__Data rows__:
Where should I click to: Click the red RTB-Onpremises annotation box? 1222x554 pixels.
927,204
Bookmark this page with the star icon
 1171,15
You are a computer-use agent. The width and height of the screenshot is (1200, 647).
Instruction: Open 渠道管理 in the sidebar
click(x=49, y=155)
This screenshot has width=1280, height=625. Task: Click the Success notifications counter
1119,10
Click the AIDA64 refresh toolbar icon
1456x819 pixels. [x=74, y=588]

__Exercise prompt__:
Turn the records, from the line containing "This screenshot has" through the end of the records, inclusive, into a Markdown table with the columns Row and Line, one numbered row per line, skipping blank lines.

__Problem solution__:
| Row | Line |
|---|---|
| 1 | This screenshot has width=1280, height=625. Task: Click the Success notifications counter |
| 2 | 1119,10 |
| 3 | Click the AIDA64 refresh toolbar icon |
| 4 | 1456x819 pixels. [x=74, y=588] |